Creating a +5V power supply from a 6V battery

 

The digital chips that you will be using with your lab kit require a +5V power supply. However, +5V batteries are not available. In this part you will convert a +6V battery into a +5V power supply by using a diode.

 

A diode is an electronic device that allows current to flow in only one direction. As it turns out, common diodes produce a voltage drop of around 1V (0.7V, actually) when current flows through them. We will use the voltage drop across a  diode in order to change a 6V supply into a 5V supply.
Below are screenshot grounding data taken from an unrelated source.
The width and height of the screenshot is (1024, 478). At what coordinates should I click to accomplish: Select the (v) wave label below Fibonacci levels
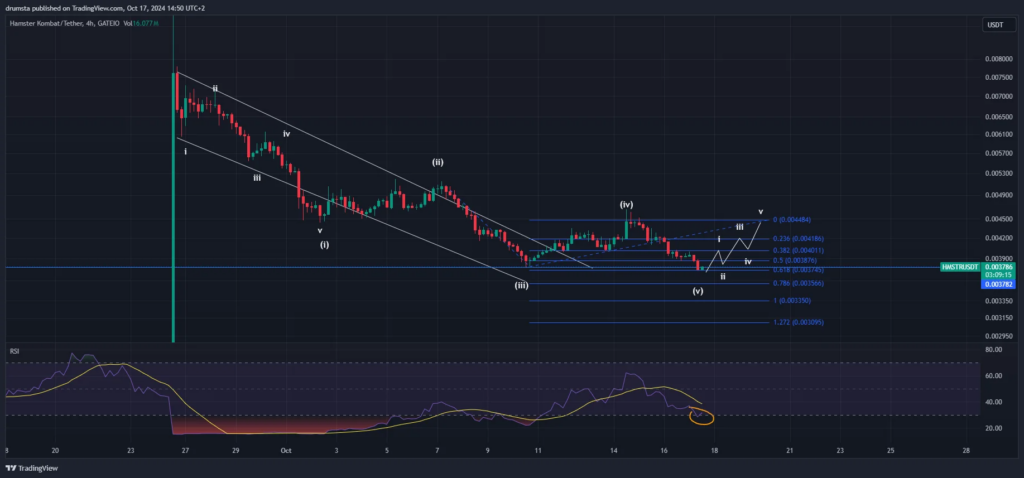(697, 291)
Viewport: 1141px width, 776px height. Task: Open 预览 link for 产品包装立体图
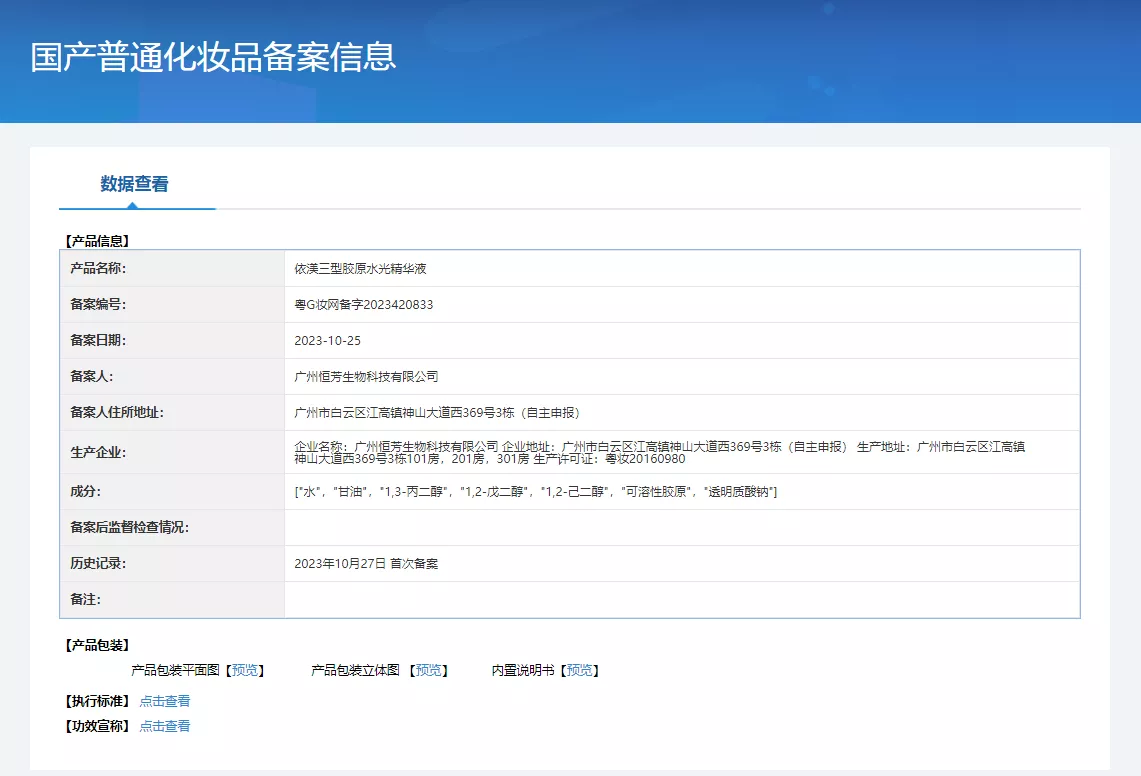pos(429,670)
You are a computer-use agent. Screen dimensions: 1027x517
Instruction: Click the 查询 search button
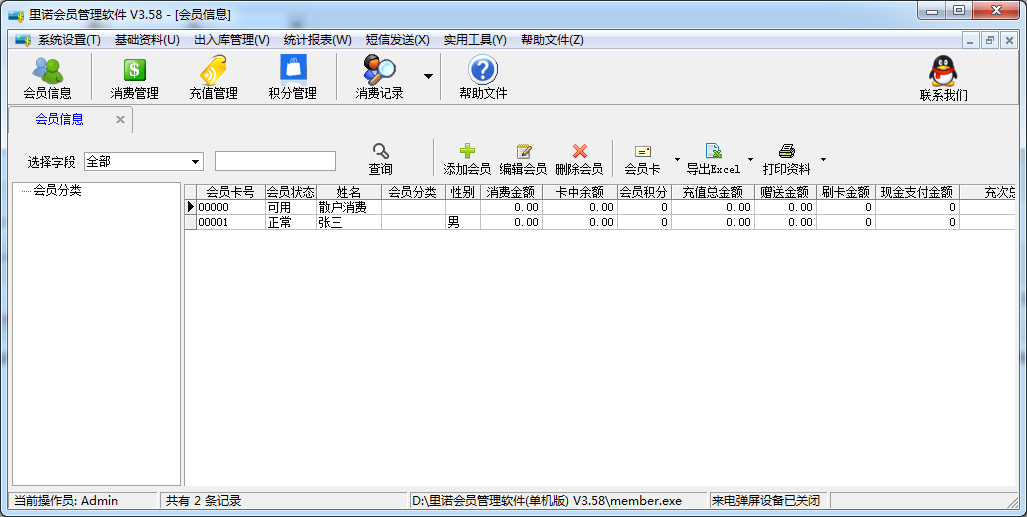point(380,160)
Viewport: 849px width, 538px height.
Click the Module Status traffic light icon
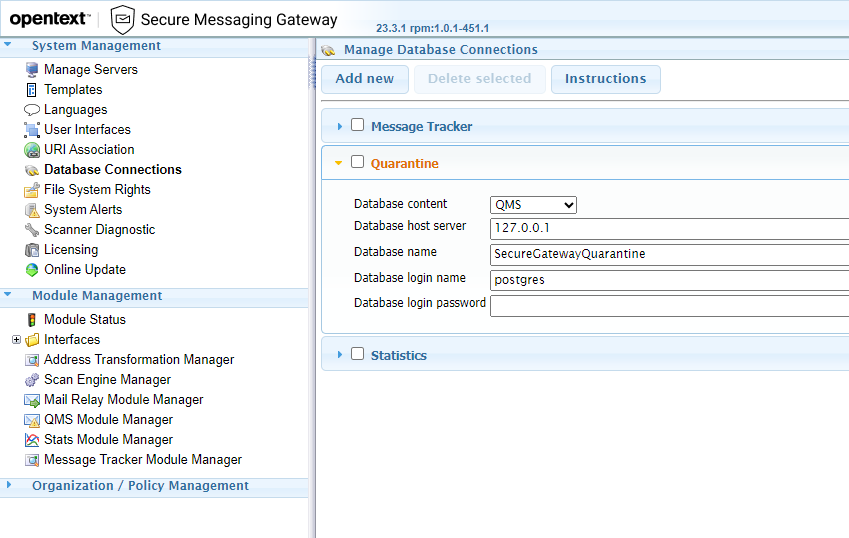pos(32,320)
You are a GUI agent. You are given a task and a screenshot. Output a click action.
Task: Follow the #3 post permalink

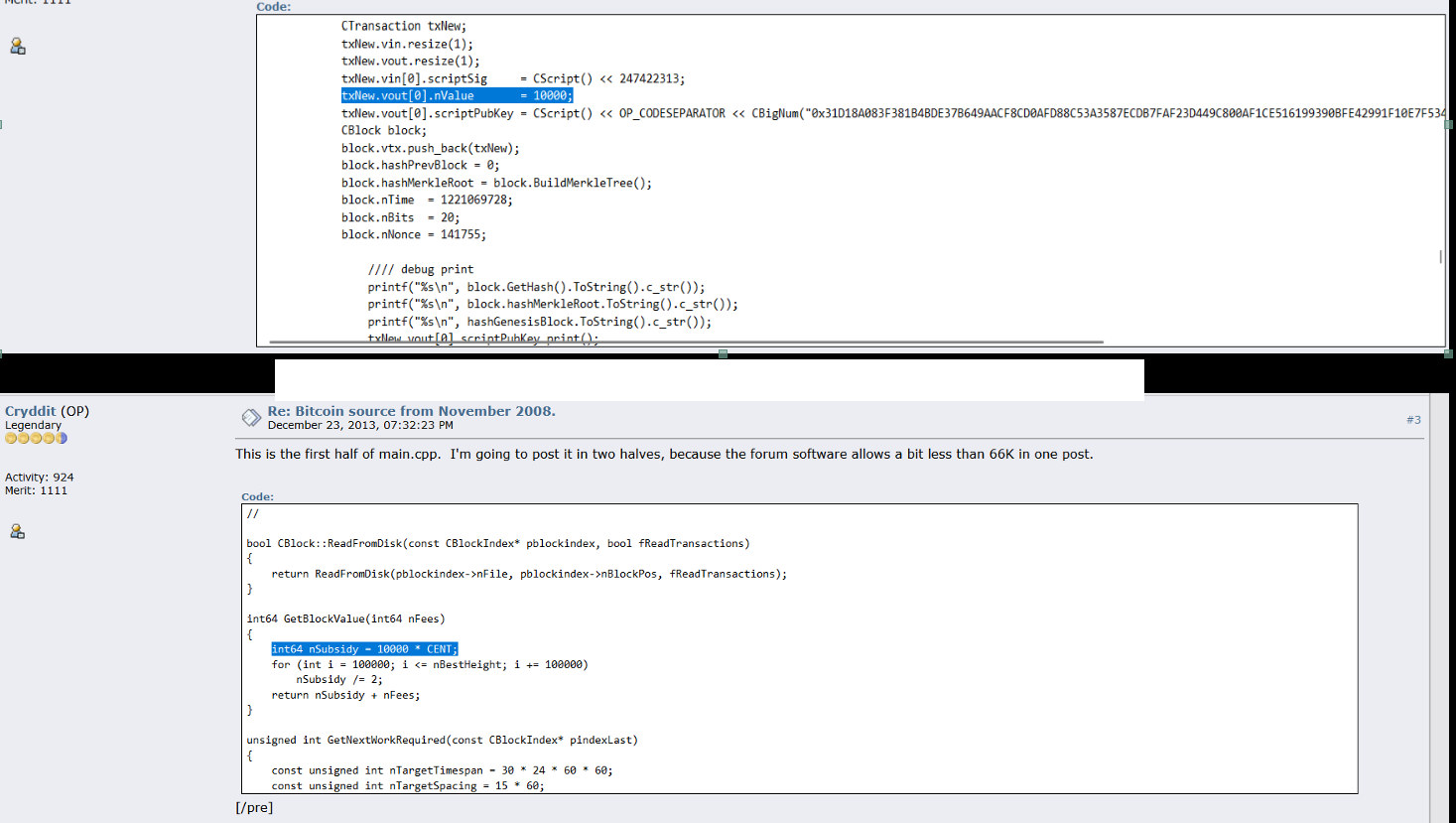tap(1413, 420)
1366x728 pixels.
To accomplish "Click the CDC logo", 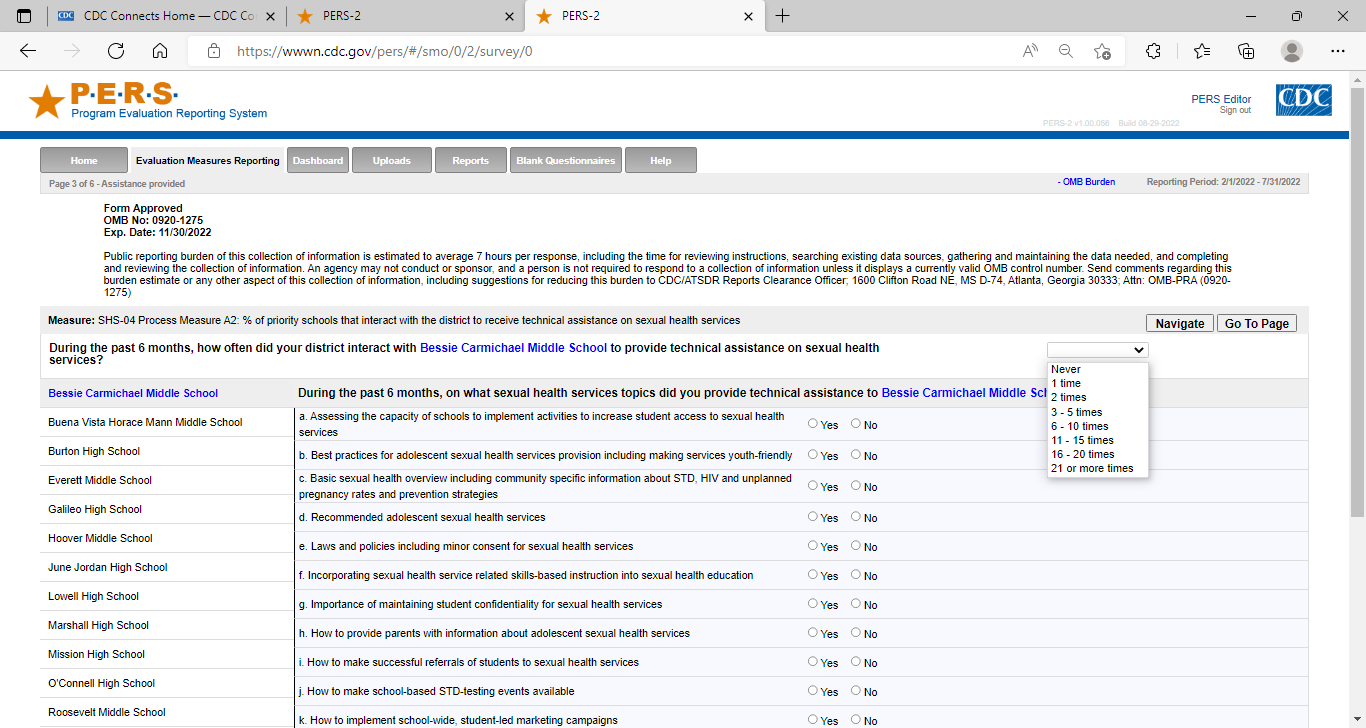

You will build the circuit shown below using a 6V battery, your breadboard, and one diode.
Diodes are polarity-sensitive - the two leads are not interchangeable.  The symbol for a diode is shown below, along with a picture of the physical device.  Note that the cathode portion of the diode has a dark band on it.  In the symbol, the cathode is indicated by the point of the triangle. 
               

Build your circuit as follows (see diagram below):
1. Place your diode between hole 2g and the leftmost hole of the row labeled '+'. Make sure that the black band is on the side nearest the '+'.

2. Connect a wire from the bottom, right hole labeled '+' to the top, right hole labeled '+'.

3. Connect a wire from the bottom, right hole labeled '-' to the top, right hole labeled '-'.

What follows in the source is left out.